The sound of music wafted through the grounds, as I walked underneath the shade of Neem trees. There, on the walls, were soothing murals of the night sky and of pelicans bathing themselves in the river. I was outside the Central Jail School of Fine Arts and Music.
The school is located in the back of the Central Jail, Karachi. As you pass through the security checks, past the heavy gate chained by a padlock and manned by a constable, past the superintendent’s office, in the outdoor grounds led by the long corridor.
I walked inside to find a small group of prisoners playing instruments like the keyboard and harmonium. As I walked into the adjoining room, I found more prisoners scattered around the room. There were students sitting on stools painting canvases placed on easels and others sat cross-legged on the floor, sketching.
There were paintings and sculptures hanging on the walls, placed on the floor next to the walls, and set atop shelves and tables all around the room.
Samar Abbas, a senior student of the fine arts programme, stood at the front of the class. In a green polo shirt and khaki pants, as he assisted the others, Abbas resembled a teacher more than a prisoner. He showed me a detailed charcoal sketch of a bird sitting on top of a lantern that he had just finished. Having been part of the programme right from the start — when it first began six years ago — he had sold over a hundred paintings.
I turned to another prisoner who stood chatting with other classmates. Abdul Aziz Bugti had been in the programme since his sentencing four years ago. Convicted for his involvement in a bomb blast and sentenced to four life terms which roughly adds up to 210 years, Bugti was in Central Jail to stay. He wanted to spend the rest of his years widening the gap between his previous life and his current one. Bugti has made friends in the art class.
Clad in an expensive-looking kurta and shalwar, his hair a neat mop of salt and pepper curls, there was a man lounging in the seat behind the teacher’s desk. I asked him, “You’re not making anything?” He responded in an accent that sounded faintly American. “I’m merely a patron of the arts. I come here simply to show support.”

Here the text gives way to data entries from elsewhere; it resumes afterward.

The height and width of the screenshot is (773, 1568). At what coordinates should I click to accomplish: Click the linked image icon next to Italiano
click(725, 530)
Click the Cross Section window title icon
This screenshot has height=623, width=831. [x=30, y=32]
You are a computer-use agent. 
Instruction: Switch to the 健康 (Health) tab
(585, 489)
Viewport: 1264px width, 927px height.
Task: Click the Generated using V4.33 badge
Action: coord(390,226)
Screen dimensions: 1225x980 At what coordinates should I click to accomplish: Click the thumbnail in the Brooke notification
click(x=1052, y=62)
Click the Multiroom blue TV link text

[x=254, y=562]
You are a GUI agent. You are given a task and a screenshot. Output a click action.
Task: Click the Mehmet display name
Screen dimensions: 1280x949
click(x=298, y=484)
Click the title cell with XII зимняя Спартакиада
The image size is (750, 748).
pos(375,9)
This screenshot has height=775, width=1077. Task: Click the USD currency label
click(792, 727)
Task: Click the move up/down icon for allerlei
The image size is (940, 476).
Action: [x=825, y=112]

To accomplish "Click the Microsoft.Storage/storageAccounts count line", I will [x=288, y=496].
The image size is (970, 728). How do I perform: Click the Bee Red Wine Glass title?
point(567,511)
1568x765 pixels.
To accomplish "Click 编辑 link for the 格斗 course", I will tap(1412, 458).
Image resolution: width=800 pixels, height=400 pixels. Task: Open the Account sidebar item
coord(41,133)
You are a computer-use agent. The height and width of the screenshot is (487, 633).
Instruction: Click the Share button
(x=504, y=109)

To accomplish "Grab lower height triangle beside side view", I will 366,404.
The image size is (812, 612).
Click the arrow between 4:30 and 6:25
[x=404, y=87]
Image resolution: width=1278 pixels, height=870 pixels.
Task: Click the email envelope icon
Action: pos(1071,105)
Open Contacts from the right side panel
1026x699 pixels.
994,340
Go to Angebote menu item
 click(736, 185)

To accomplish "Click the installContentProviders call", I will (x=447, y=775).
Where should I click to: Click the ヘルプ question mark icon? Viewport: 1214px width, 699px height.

The school was launched through the efforts of the then superintendent Nusrat Hussain Mangan, who had hoped that his own love for the arts would also inspire his prisoners to achieve a positive outlook on life. Fine Arts School teacher Sikander Jogi was approached by Mangan and together, they came up with the school that now runs classes six days a week from 9am to 1pm.
Senior superintendent of prisons, Kazi Nazir Ahmed said, “Yeh chotta sa poda tha jo ab darakht ban gaya hai [It was a small plant that has now grown into a tree].” Jogi and Ahmed are now trying to get the programme affiliated though the Sindh Technical Board.
Published in The Express Tribune, May 3rd, 2014.